Once upon a time, the best way to prevent and eliminate a food- and water-borne disease like typhoid fever was by improving sanitation and hygiene. Today, however, despite decades of progress with dramatic reductions in industrialized countries, mortality rates of typhoid have stagnated, even in countries with almost universal access to clean water. And now, a century after Irish cook Mary Mallon was condemned to spend the remaining 23 years of her life locked up in quarantine for unwittingly triggering a major outbreak in New York City — an act that earned her the nickname “Typhoid Mary” — we could once again start to see a resurgence of this disease. Blame it on growing resistance of the bacteria that cause the disease, Salmonella typhi, to antibiotics. It’s part of the growing problem known as antimicrobial resistance.
Until relatively recently, antibiotics were a major part of the solution in the fight against typhoid fever. Their introduction dramatically reduced the death rate from one death in every five cases to one death in every hundred cases. But through the widespread overuse and misuse of antibiotics, the typhoid-causing pathogen has developed resistance to multiple drugs. It is now one of biggest drivers of all drug resistance in Southeast Asia and probably in other regions as well. Not only does this mean that we could see the number of deaths from typhoid fever once again start to rise, but it also has implications for the spread of other drug-resistant pathogens, posing major regional and transcontinental threats.
In Karachi, Pakistan, antibiotic resistance is increasing by 30 percent per year. If this trend continues, by 2020 all cases of typhoid in Karachi would be resistant to multiple drugs. This problem doesn’t affect only the poorest countries. Thailand, which has a gross national income per capita nearly three times higher than Pakistan, and almost all of whose citizens have access to clean drinking water, still has persistent patterns of typhoid, with more than 1,000 deaths a year.
The solution to this problem is to prevent typhoid fever in the first place. Vaccination can do that. But even though a typhoid vaccine has been available for more than a century, and even though typhoid vaccination has been recommended by the World Health Organization for endemic countries since 1999, the existing vaccine is not a great one and its use has been extremely limited amongst high-risk populations. That should and must change now that a new vaccine will soon be available.
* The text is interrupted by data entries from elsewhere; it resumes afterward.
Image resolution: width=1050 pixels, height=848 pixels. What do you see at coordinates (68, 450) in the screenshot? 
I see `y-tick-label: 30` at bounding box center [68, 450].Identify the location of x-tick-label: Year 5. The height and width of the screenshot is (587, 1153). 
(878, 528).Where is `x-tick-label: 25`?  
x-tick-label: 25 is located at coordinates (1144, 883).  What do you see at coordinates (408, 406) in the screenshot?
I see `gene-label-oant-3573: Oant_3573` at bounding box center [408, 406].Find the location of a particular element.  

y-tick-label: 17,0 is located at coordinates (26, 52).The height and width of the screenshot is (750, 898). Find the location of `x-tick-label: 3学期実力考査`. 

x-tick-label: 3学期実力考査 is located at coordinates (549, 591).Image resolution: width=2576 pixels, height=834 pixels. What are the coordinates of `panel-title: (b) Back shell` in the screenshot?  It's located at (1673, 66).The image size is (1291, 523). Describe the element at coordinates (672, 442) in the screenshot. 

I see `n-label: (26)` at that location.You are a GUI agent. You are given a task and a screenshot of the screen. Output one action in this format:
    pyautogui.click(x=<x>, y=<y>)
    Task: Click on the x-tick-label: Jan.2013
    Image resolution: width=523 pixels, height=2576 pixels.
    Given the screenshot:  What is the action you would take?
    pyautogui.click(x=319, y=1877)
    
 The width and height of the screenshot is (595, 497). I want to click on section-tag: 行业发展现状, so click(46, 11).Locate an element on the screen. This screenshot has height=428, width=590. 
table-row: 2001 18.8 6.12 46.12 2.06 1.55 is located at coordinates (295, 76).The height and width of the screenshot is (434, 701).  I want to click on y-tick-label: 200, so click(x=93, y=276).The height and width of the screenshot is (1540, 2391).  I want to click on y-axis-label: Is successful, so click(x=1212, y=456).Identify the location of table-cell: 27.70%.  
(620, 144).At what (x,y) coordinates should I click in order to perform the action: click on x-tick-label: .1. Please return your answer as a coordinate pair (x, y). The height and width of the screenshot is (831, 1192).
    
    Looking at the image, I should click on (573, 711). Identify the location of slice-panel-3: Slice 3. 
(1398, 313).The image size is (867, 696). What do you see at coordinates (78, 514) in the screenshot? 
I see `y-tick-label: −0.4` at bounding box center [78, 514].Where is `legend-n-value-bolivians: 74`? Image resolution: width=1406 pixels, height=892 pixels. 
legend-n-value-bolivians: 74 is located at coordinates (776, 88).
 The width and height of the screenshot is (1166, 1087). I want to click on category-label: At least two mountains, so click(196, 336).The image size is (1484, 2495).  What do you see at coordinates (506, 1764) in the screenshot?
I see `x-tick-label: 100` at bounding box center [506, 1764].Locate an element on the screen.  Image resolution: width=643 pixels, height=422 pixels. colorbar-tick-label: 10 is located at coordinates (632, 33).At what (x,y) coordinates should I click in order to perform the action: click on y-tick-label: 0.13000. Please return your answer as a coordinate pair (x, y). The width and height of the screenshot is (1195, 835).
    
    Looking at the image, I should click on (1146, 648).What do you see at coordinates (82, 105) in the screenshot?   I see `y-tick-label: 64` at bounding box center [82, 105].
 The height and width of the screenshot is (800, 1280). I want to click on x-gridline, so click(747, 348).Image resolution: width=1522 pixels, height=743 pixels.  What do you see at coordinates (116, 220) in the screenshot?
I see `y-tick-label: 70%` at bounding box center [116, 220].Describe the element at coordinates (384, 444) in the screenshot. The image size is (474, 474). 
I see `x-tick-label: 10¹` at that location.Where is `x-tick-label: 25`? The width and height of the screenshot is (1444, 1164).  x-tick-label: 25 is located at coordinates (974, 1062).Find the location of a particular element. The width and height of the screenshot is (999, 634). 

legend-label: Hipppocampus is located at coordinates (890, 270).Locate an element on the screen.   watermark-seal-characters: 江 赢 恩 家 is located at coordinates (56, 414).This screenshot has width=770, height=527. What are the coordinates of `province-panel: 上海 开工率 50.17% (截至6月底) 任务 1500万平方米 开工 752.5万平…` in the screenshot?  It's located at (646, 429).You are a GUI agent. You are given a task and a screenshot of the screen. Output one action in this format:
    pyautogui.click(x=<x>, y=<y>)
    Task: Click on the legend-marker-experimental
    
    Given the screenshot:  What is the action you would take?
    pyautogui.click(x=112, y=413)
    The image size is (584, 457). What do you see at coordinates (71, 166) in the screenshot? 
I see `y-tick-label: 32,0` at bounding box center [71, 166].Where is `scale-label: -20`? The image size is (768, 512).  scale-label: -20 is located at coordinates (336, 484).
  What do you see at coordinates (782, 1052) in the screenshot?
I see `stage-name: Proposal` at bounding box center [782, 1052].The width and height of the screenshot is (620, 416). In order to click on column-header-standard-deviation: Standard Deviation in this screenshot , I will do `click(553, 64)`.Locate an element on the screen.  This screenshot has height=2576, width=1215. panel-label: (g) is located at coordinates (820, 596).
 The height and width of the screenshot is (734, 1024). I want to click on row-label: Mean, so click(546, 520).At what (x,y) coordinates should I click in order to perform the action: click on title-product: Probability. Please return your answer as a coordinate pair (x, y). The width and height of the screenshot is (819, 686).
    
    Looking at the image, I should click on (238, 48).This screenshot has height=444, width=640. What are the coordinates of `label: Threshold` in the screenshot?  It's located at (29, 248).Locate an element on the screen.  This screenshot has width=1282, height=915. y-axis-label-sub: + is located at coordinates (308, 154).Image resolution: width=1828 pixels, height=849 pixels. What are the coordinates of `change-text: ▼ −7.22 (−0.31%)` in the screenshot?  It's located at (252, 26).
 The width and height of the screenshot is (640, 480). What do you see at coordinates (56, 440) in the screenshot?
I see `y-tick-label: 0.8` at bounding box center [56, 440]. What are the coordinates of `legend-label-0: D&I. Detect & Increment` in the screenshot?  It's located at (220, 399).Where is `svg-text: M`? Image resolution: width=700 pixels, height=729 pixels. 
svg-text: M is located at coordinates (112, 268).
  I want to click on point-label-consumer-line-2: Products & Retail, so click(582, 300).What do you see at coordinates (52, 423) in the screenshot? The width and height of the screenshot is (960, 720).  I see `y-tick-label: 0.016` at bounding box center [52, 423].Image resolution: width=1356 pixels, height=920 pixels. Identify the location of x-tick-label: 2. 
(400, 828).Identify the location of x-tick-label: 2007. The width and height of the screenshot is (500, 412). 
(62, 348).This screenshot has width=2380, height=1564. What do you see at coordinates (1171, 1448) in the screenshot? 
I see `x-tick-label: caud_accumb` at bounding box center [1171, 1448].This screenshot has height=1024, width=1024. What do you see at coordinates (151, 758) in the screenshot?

The typhoid conjugate vaccine (TCV) differs from previous ones in several ways. One is that it is more effective at preventing the disease than its predecessors. It is also longer lasting, providing protection for at least five years, and possibly longer, compared to just two years for earlier typhoid vaccines. Perhaps most important, it is also the first vaccine that can be given to children under the age of 2. That alone makes it a game-changer, because one of the main barriers to controlling typhoid has been the availability of a vaccine that is effective in young children.
If a vaccine can’t be given to young children, it can’t be included as part of existing childhood vaccination schedules, making it difficult and expensive to deploy. That means TCV should make it possible to protect more people, including a particularly vulnerable part of the population. About 8 percent of all typhoid deaths occur in children under age 2. Given that there are around 12 million typhoid fever cases globally a year, resulting in up to 130,000 deaths, the proportion of deaths under age 2 alone works out as more than the entire death toll of the recent Ebola epidemic in West Africa.
All of this makes TCV one of the most widely anticipated vaccines for years. With several other TCVs in development, the first is expected to be pre-qualified by the WHO before the end of the year, meaning it has been assessed in terms quality, safety, and efficacy, and also approved to be made available through United Nations agencies, such as UNICEF. This gives my organization, Gavi, the Vaccine Alliance, a green light to help make it available to the world’s poorest countries, which may not otherwise be able to afford the vaccine on the open market. The Gavi board voted Thursday to initially provide $85 million to help roll out the vaccine over the next few years.
Demand for the vaccine is expected to be high. Not just because TCV should save three lives for every 10,000 doses administered, but also because of the significant role it will play in reducing the growing threats posed by antimicrobial resistance, and the associated economic burden it brings. In Pakistan, for example, antibiotic resistance leads to longer hospital stays and more expensive courses of antibiotics as first-line drugs prove ineffective.
Compounding the issue is the fact that typhoid can be difficult to diagnose. Symptoms often get mistaken for other febrile diseases, such as malaria, leading to the wrong drugs being administered, with disastrous results.
It’s still not clear what the broader global impact of drug-resistant typhoid is likely to be on the spread of antimicrobial resistance in other pathogens. But what is clear is that typhoid infection is now playing a central role in the rise of antibiotic-resistant bacteria around the world. With an estimated 50 million doses of antibiotics prescribed for typhoid every year, one solution is simple: prevent the disease in the first place through vaccination and continued improvements in water and sanitation.
Seth Berkley, M.D., is CEO of Gavi, the Vaccine Alliance.